Text:
BEGIN

All the same, I am not going to paint an entirely rosy picture for you. The strength and durability of the expansion is in question. Some of the rebound is due to temporary government programs and a swing in inventory investment that will not provide an ongoing source of growth. Financial conditions have improved markedly in some respects, but many financial institutions are still hobbled with bad loans. The outlook for consumer spending is in doubt because households remain burdened with debt, and they have taken enormous hits to their wealth from declines in house and stock prices in recent years. And it’s particularly sobering that labor markets continue to deteriorate badly, leaving many millions of our fellow Americans unable to find jobs. Just last week, we found out that the unemployment rate passed 10 percent in October. The 10.2 percent jobless rate is the highest since 1983. Today I will consider this mixed picture in some detail and focus on two subjects of professional interest to many of you—the residential and commercial real estate markets. I want to stress that my comments are my own and do not necessarily reflect the views of my Federal Reserve colleagues.
As we look at the national economy, it’s important to keep things in perspective. It’s not fun to ponder a subdued recovery. But a year ago, after the near collapse of the global financial system, there was a real possibility of an outright depression. Fortunately, we avoided that. But what we did suffer through was bad enough—the worst downturn since the Great Depression of the 1930s. The recession began at the end of 2007. Economic output has dropped by just over 3½ percent. Over seven million jobs have been lost in the nonfarm sector of the economy. And the unemployment rate has soared by over five percentage points. Few, if any, parts of the economy were unscathed. The labor market was devastated, and housing, consumer spending, business investment, exports, and imports all fell off the table.
Phoenix was particularly hard-hit. In May 2007, the area unemployment rate was an extraordinarily low 2.9 percent. By September 2009, the rate had roughly tripled to 8.5 percent. That’s lower than the national rate, but it’s a huge 5.6 percentage point swing. Construction represented a higher-than-average share of the Arizona economy, and the drag from real estate over the past two years has been especially severe in the state.
Against this backdrop, the nation’s third-quarter return to growth was a great relief. Real gross domestic product—which is the economy’s total output of goods and services—increased at a solid annual rate of 3½ percent. The recession hasn’t officially been declared over, but a wide array of data suggests that the corner has been turned. In the third quarter, residential investment—which was at the center of the downturn—rose at nearly a 25 percent annual rate, albeit from a very low level. Home sales, prices, and housing starts are once again climbing. Meanwhile, manufacturing is also beginning to show signs of strength. This was helped by a rebound in motor vehicle production, boosted by the government’s temporary cash-for-clunkers program. Our exports surged as growth abroad picked up. And, importantly, consumer spending finally is growing.

END

Jobs:
- a) Reproduce the speech word for word from "Phoenix was particularly" to "in the state.".
- b) Name each part of the economy that the speech says "all fell off the table."

Dataset:
BEGIN

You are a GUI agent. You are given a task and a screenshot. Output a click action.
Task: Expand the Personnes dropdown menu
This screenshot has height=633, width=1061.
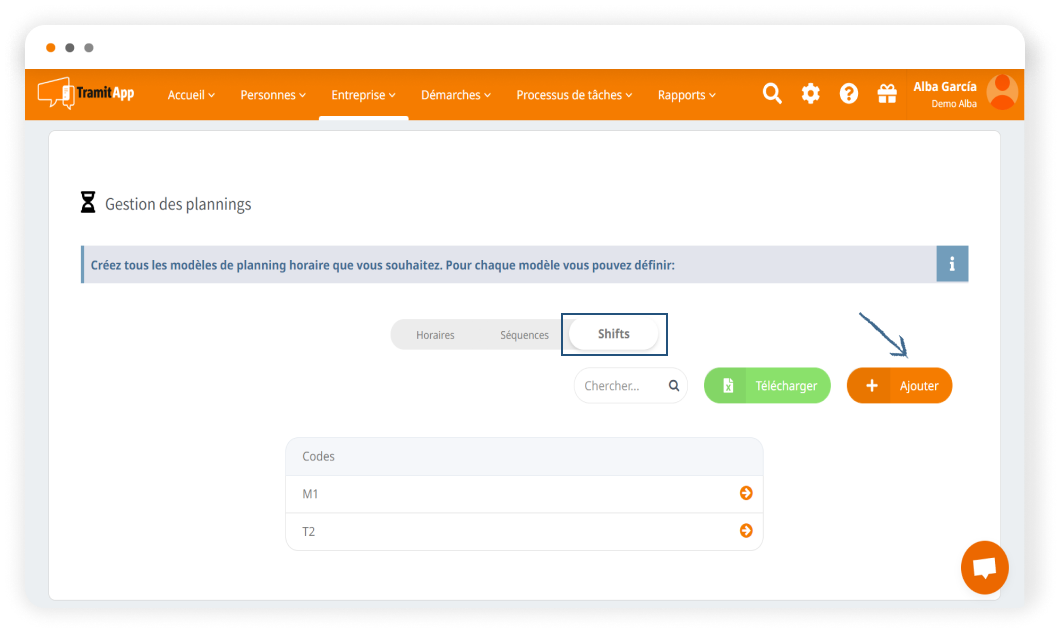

END
BEGIN

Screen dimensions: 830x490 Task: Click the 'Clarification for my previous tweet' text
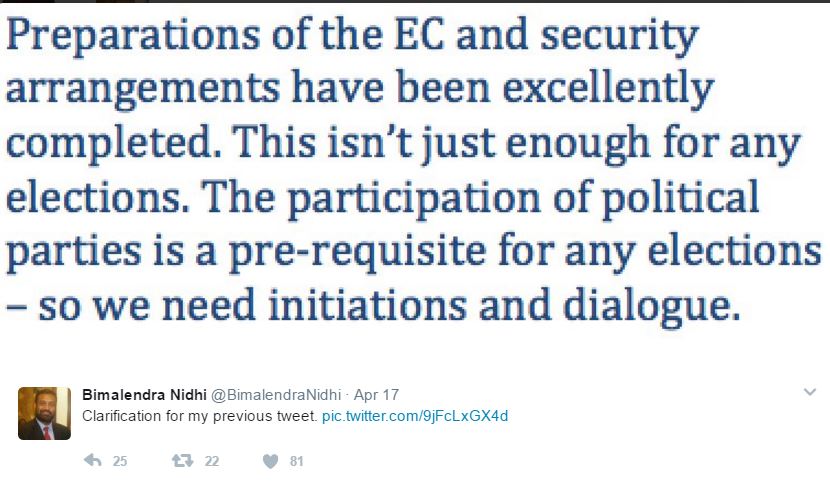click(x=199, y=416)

END

Answer list:
- a)
Phoenix was particularly hard-hit. In May 2007, the area unemployment rate was an extraordinarily low 2.9 percent. By September 2009, the rate had roughly tripled to 8.5 percent. That’s lower than the national rate, but it’s a huge 5.6 percentage point swing. Construction represented a higher-than-average share of the Arizona economy, and the drag from real estate over the past two years has been especially severe in the state.

- b)
- housing
- consumer spending
- business investment
- exports
- imports